3. The system of claim 1, wherein said valve arrangement comprises at least one electrically
actuated valve, the system further comprising a battery powered controller for selectively
actuating said at least one electrically actuated valve, said controller being configured
to operate from battery power without connection to an external electrical power supply.
4. The system of claim 3, wherein said electrically actuated valve includes a latching
solenoid.
5. The system of claim 3, further comprising an encoder deployed for sensing rotation
of said shaft relative to at least one of said first and second end supports, wherein
said controller is operatively connected to said encoder and responsive to an output
of said encoder to interrupt flow to said bidirectional piston motor when said shaft
has turned through a given angle corresponding to a fully extended or fully retracted
position of the pool cover.
6. The system of claim 1, wherein said shaft is at least partially hollow, and wherein
said bidirectional piston motor is deployed primarily within said shaft.

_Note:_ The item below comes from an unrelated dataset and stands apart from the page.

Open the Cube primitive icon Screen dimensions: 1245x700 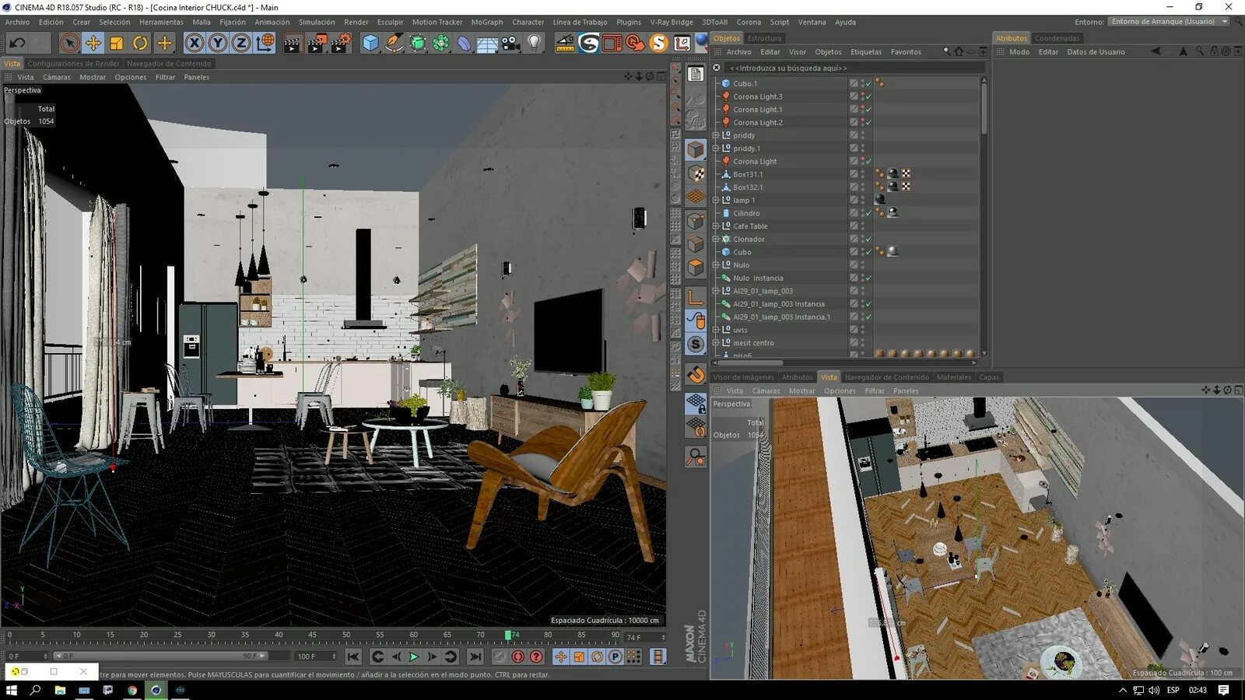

7. The system of claim 6, wherein said bidirectional piston motor is fixed within said
shaft so as to rotate together with said shaft, and wherein said motor includes an
output drive gear deployed to engage a fixed gear associated with said first end support
so as to drive said motor and said shaft to rotate relative to said first end support.
8. The system of claim 7, wherein said first end support comprises an axial water feed
associated with said valve arrangement and extending into said bidirectional piston
motor, said axial water feed including a first water supply lumen terminating in a
first outlet forming a rotatable fluid flow connection with said first inlet of said
motor and a second lumen terminating in a second outlet forming a rotatable fluid
flow connection with said second inlet of said motor, wherein said second outlet is
axially spaced from said first outlet.
9. The system of claim 1, wherein said first and second end supports are configured to
support said shaft at a level above a pool.
10. The system of claim 1, wherein said first and second end supports are configured to
support said shaft immersed within a pool.